For linear regression without Ridge regularization (original least squares), the standard error of each regression coefficient is also computed (not to be confused with the residual standard error, or the standard error of regression).

The standard error of each coefficient is derived by :math:`\mathrm{SE}(\beta_j) = \mathrm{Var}(\beta_j)*\mathrm{MSE}`, where :math:`\mathrm{MSE}` stands for the mean squared error and the variance is derived from the training data by :math:`\mathrm{Var}(\beta_j) = \left((X^TX)^{-1}\right)_{jj}`. Together with the coefficients they can be used for statistical tests, p-values and confidence intervals.

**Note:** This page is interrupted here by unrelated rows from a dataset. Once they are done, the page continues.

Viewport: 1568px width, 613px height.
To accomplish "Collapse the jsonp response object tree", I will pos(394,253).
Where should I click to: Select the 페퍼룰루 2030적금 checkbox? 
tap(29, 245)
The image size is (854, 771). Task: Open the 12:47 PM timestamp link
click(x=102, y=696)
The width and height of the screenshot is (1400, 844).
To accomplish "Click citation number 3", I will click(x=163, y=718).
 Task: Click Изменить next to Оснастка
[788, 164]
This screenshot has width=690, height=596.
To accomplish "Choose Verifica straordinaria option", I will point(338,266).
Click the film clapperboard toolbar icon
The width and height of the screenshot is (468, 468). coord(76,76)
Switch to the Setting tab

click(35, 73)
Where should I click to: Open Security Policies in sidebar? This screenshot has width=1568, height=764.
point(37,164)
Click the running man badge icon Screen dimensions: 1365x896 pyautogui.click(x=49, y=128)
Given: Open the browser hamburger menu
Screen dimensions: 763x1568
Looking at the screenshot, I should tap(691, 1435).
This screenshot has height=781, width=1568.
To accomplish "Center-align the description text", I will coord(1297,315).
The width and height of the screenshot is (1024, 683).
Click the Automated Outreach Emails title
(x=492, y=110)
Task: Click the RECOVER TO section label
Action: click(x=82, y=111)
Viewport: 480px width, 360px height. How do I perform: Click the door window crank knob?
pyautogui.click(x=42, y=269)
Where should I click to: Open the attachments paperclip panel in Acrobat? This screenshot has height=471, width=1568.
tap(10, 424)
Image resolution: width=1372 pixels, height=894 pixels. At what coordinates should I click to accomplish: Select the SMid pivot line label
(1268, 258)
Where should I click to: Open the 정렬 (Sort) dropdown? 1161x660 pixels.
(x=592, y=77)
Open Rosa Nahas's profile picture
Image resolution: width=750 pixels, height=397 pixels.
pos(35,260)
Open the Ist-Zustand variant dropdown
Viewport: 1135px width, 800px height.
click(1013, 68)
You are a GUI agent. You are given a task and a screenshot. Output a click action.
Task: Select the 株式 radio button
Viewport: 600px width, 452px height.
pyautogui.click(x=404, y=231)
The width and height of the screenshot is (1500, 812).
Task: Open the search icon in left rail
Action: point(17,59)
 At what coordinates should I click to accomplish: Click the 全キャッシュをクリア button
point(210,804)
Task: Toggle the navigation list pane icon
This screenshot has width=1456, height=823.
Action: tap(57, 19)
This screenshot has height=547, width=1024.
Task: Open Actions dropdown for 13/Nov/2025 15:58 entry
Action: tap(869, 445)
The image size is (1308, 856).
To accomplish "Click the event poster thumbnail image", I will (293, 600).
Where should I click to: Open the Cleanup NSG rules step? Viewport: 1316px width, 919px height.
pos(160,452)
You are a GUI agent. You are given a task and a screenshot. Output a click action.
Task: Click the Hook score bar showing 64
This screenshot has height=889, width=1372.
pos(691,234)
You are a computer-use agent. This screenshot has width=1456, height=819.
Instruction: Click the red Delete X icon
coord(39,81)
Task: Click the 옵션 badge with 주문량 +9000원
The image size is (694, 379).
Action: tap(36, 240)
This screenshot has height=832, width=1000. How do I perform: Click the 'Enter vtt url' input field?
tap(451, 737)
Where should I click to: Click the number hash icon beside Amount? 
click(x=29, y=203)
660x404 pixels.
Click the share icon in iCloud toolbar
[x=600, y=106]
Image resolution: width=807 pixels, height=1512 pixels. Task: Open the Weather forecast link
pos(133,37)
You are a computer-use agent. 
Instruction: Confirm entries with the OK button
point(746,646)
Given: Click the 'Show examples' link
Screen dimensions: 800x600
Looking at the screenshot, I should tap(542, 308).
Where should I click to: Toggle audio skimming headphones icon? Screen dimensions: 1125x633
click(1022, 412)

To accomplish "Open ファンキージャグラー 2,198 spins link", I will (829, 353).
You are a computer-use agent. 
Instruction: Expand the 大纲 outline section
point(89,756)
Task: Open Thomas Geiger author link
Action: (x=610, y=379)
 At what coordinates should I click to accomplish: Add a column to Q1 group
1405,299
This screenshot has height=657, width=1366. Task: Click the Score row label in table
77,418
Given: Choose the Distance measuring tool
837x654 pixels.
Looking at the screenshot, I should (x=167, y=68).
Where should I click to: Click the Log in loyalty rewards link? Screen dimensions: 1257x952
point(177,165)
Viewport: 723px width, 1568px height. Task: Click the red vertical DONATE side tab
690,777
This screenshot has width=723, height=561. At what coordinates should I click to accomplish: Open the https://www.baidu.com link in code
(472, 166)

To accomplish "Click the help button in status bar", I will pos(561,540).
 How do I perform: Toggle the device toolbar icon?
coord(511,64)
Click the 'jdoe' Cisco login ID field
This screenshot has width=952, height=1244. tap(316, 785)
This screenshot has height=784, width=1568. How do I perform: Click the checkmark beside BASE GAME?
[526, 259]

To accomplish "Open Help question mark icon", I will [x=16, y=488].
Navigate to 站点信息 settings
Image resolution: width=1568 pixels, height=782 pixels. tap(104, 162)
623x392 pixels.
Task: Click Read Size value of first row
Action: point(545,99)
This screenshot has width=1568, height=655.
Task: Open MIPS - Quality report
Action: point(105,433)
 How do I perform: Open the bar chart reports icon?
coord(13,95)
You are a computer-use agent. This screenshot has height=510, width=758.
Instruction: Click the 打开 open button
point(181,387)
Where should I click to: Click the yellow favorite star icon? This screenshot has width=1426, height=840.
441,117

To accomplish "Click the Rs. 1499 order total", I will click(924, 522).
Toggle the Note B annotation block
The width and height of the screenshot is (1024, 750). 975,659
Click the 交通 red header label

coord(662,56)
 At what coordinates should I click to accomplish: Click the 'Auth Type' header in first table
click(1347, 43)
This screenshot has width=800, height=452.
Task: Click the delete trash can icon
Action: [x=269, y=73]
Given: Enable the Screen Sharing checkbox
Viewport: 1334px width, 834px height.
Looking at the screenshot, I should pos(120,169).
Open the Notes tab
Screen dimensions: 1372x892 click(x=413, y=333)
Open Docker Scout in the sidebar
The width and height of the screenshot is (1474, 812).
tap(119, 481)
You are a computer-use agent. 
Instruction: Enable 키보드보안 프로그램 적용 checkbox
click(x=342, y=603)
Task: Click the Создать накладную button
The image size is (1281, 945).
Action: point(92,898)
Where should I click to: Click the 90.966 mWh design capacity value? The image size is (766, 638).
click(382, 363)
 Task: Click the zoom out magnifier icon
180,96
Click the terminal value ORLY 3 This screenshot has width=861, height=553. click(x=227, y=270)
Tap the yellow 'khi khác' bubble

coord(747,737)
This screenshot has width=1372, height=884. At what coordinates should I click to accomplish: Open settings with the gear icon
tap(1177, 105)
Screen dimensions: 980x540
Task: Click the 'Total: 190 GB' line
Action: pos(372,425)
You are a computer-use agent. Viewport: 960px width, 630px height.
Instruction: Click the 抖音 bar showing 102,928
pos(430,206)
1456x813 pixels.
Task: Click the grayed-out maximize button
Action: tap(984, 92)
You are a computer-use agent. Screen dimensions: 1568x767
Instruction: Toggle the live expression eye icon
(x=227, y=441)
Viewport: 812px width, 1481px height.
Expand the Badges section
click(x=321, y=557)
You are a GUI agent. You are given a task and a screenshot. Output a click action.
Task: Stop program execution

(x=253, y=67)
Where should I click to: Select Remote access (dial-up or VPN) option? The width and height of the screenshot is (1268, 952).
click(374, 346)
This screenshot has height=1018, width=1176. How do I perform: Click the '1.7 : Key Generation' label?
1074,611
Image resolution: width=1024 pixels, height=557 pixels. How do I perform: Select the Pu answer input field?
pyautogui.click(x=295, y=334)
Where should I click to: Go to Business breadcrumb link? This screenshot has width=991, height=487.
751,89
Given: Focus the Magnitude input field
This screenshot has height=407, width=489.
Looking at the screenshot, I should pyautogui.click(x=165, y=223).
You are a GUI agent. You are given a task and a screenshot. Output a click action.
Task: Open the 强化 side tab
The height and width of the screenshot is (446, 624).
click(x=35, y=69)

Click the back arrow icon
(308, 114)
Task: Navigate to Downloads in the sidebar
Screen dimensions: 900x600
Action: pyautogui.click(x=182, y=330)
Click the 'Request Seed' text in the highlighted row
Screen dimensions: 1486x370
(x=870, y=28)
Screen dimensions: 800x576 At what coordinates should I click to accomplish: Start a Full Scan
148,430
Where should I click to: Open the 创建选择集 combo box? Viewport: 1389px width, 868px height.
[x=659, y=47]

The standard error of each coefficient can be obtained as follows:

.. code:: python

    standard_error = model.open()["standard_error_"]


.. note::

    As in the well-known statistical computing package R we **do not** compute the standard errors for Ridge regression,
    as these values are not very meaningful on regularized regression (such as Ridge) estimations because of the bias.
    (See `here <https://cran.r-project.org/web/packages/penalized/vignettes/penalized.pdf>`_).


Predicting
==========
Once the model has been fitted, it can also be used to make predictions on the target variable. Using the :meth:`predict<.crlearn.linear_model.LinearRegression.predict>` method on the test set (``X_test``) we can predict the values for our ``Temperature (C)`` variable.

.. code:: python

    # Create predictions for y-values (temperature) based on X-values (predictor variables)
    y_test_pred = model.predict(X_test)

>>> y_test_pred.open().head()
    Target
0	205.030249
1	176.979178
2	122.074872
3	213.149721
4	174.968525

Assessing prediction quality
============================
Assessing the quality of the model is a critical step after fitting. We can score the model by finding the *R-squared* coefficient using the :func:`score_r2<.crlearn.metrics.score_r2>` function:

>>> score_r2(y_test, y_test_pred).open()
0.5176897048950195

If we are not interested in the prediction, only on the R^2-score, we can skip a step by using the :meth:`score<.crlearn.linear_model.LinearRegression.score>` method. Here we can use it with our Ridge model ``modelR``:

.. code:: python

    # We need to fit the model first
    modelR = modelR.fit(X_train, y_train)
    scoreR = modelR.score(X_test, y_test)

>>> scoreR.open()
0.4838247299194336

Both methods give us the R-squared score. Note that they are different as different model parameters lead to different outputs for the same data.

Currently, R-squared is the only metric for linear regression.